Yeah, my space has changed a bit over the recent years... but I WILL get around to this.
Over the decades this site, like me, has been many things. It's changed a lot, and sometimes it's been forgotten. But throughout all of its history, it has been an exploration. Trying to discover itself and what it's meant to do. What is it trying to explore? I'm not entirely sure. Somewhere in that is a meaning and an identity. Maybe that's the point.
The future of this site is still uncertain, but I have a much better idea today then I did yesterday. All I know for sure is that I need to keep at it, keep working, and keep moving forward. It'll get there.
Anxiety is something I've lived with all of my life, I just didn't really acknowledge it until half a year ago.
Kelly and I were out to watch X-Men: Apocalypse. We don't get to go out very often, and Kelly has been a big X-Men movie fan. After the first I think 15 minutes I felt very strange. A small discomfort had developed in my right arm. I've had these before, so I tried to ignore it, but it continued and grew stronger over the next hour.

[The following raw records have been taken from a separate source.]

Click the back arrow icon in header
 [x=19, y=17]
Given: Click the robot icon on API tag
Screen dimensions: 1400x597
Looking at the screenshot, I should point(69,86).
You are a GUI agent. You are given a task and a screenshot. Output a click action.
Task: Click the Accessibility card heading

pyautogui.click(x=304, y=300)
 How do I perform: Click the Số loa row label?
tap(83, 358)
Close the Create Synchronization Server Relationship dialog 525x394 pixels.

Kelly noticed and asked if everything was okay. I told her no, that I wasn't feeling well. I didn't know if it was true, but I felt like I was having a heart attack. Kelly checked and confirmed that my heart rate was fairly fast.
So we left the movie and proceeded to the hospital. Once we got there, but before going into the ER, I was feeling a little better, and Kelly suggested maybe a drink to calm down. My heart rate had receded a bit, and maybe I was okay.

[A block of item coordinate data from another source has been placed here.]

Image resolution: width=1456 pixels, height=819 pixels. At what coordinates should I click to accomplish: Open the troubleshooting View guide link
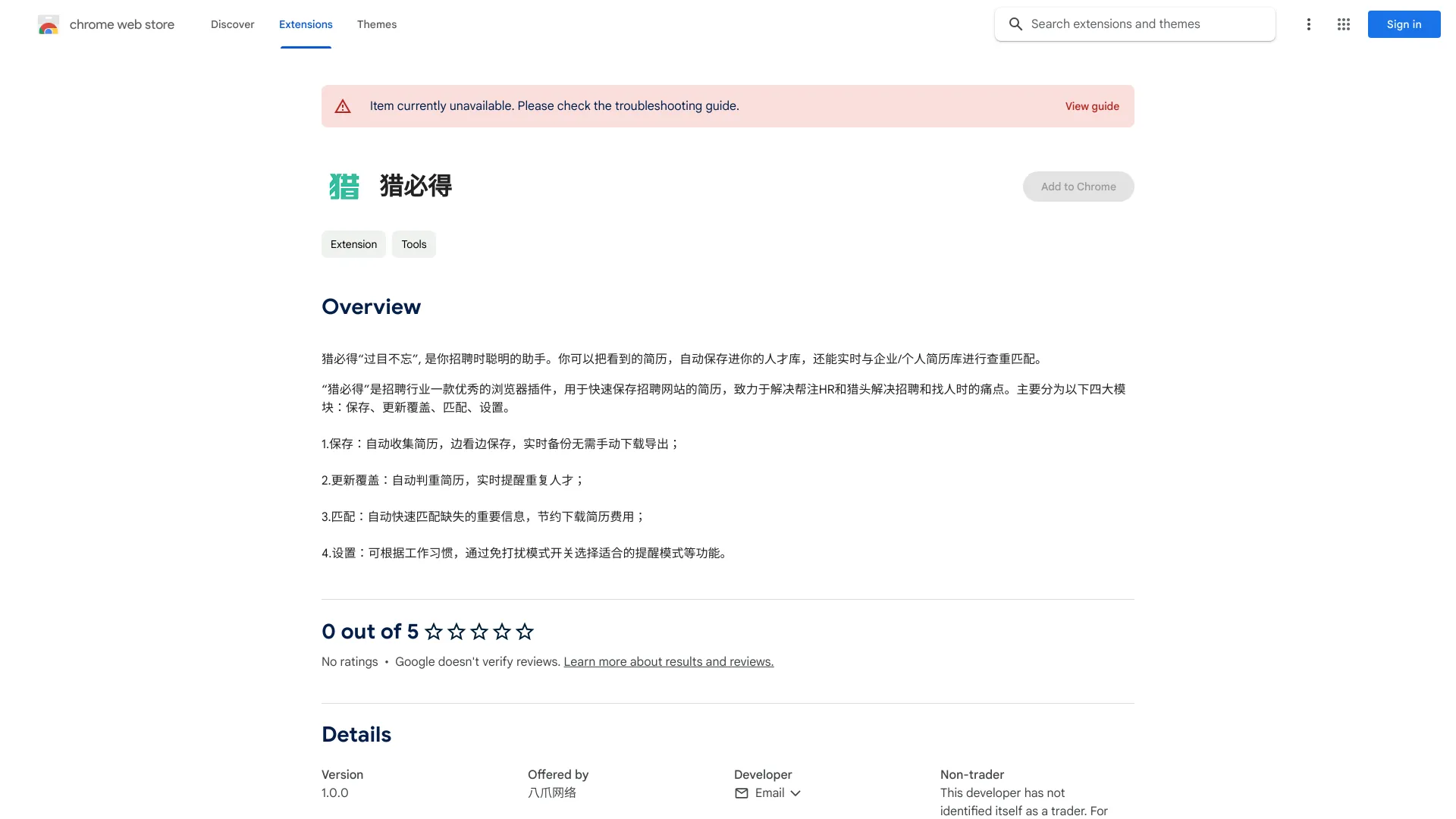pyautogui.click(x=1092, y=106)
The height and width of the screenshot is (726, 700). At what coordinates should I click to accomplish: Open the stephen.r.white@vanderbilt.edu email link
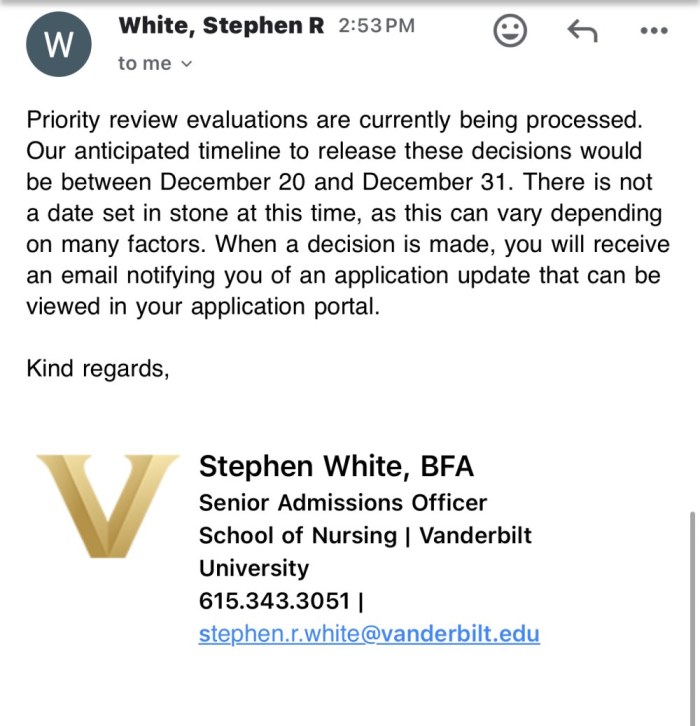(x=369, y=633)
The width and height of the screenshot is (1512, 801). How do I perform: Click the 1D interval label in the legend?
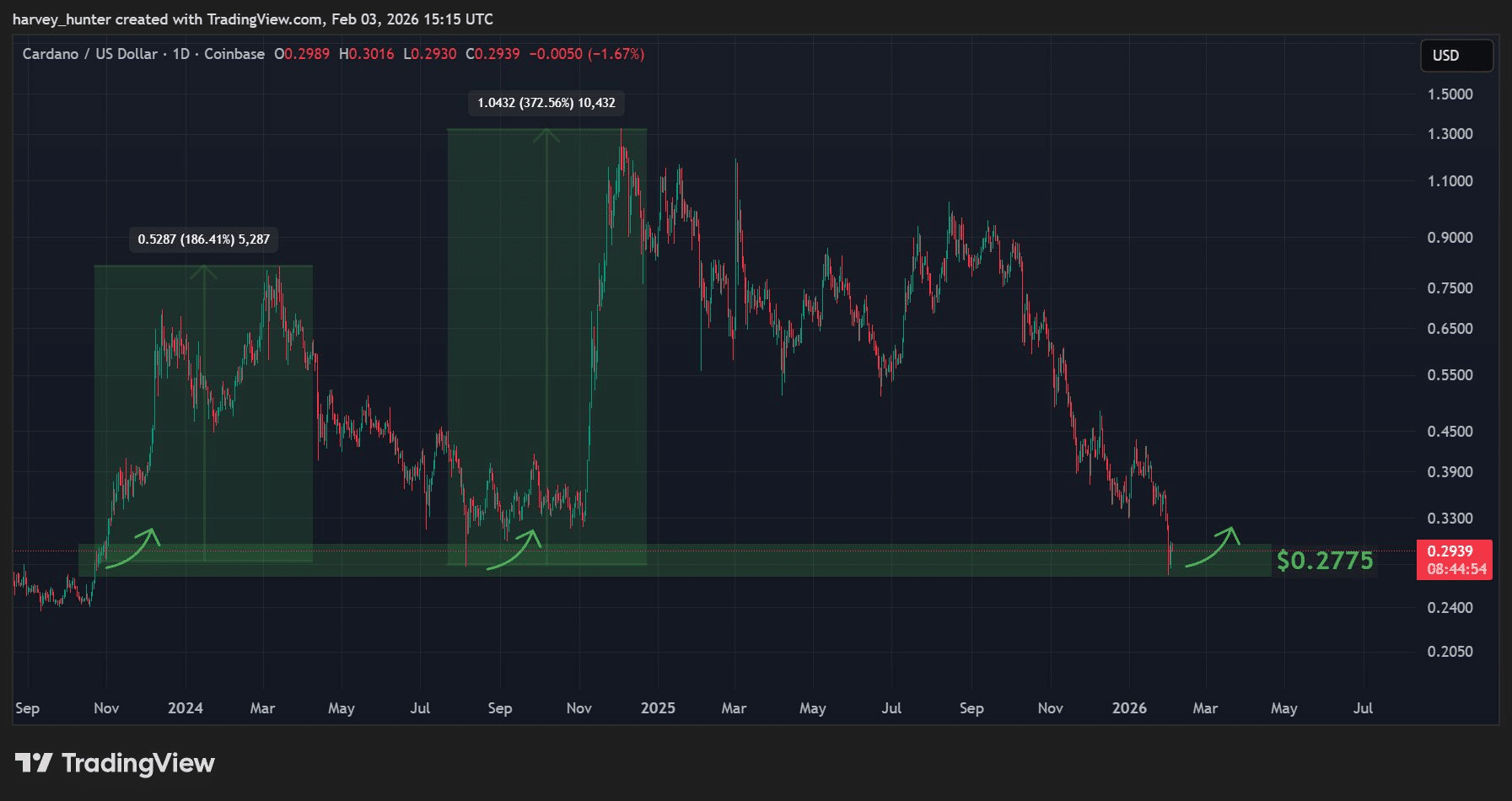180,54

We went and got a beer, talked a little bit, but by the time we got back to the car my heart rate had jumped back up and I wasn't feeling well again.
So, we went to the ER, where they did some tests. They were worried I might have a clot, or I might be in the process of having a heart attack. My heart rate was up around 140. They slapped a nitro patch on me, gave me some blood thinners, and we waited.
All the tests came back negative, but they kept me overnight since the test for a heart attack can take hours to show up, and if I was in the process of having one, it would not be showing up yet.
So I stayed the night at the hospital. Couldn't sleep well, I was very uncomfortable. Let's just say my last stay at a hospital many years ago was for back surgery. Not being able to move for several weeks, on top of a bad experience left a few unconscious scars that decided to show up. But that is a story for another day.
This gave me a lot of time to think. I realized that everything started with a scene at the beginning of the movie. It was a scene with Magneto and his family in Russia. It was not a pleasant scene, but it got me thinking of my late father and my own mortality with my kids.
If you read through this blog you will recall that I witnessed my own father's violent death. I recognize that it was not his fault, but I've always felt deep down the pain of him leaving us, and of the horrible step-father that we inherited. This brings on extreme worry that I too may leave my own children and what that would do to them.
While I don't fear death per-se, I immensely worry about it. I always have. I'm not ready to give this up yet, I feel that I've not accomplished whatever it is that I'm supposed to do.
In the end, it was anxiety that I had buried deep inside that lead me to the hospital. I came out knowing what I had to do. I had avoided it all my life, especially taking medication. I had worried that it would change me, strip a part of myself away. After hearing tales from others online for the past couple of years, I no longer felt that way. I wanted to be rid of this, and so I sought help.
It's not perfect, but I've felt better the past several months. I've be more able and willing to take on my emotions and let them come out as I have them instead of stuffing them away.
If you're having problems, seek help. There are many caring professionals out there that do want to, and can, help. Medication isn't for everyone, but don't be afraid of it. It won't make you any less then yourself.
[UPDATE]
Over time I have come to grabs with some aspects of my anxiety, and while I no longer take medication, this experience has been helpful for me to become aware and conscious of my mind. I can only hope your journey is easier just don't fear the demon, it can be overcome.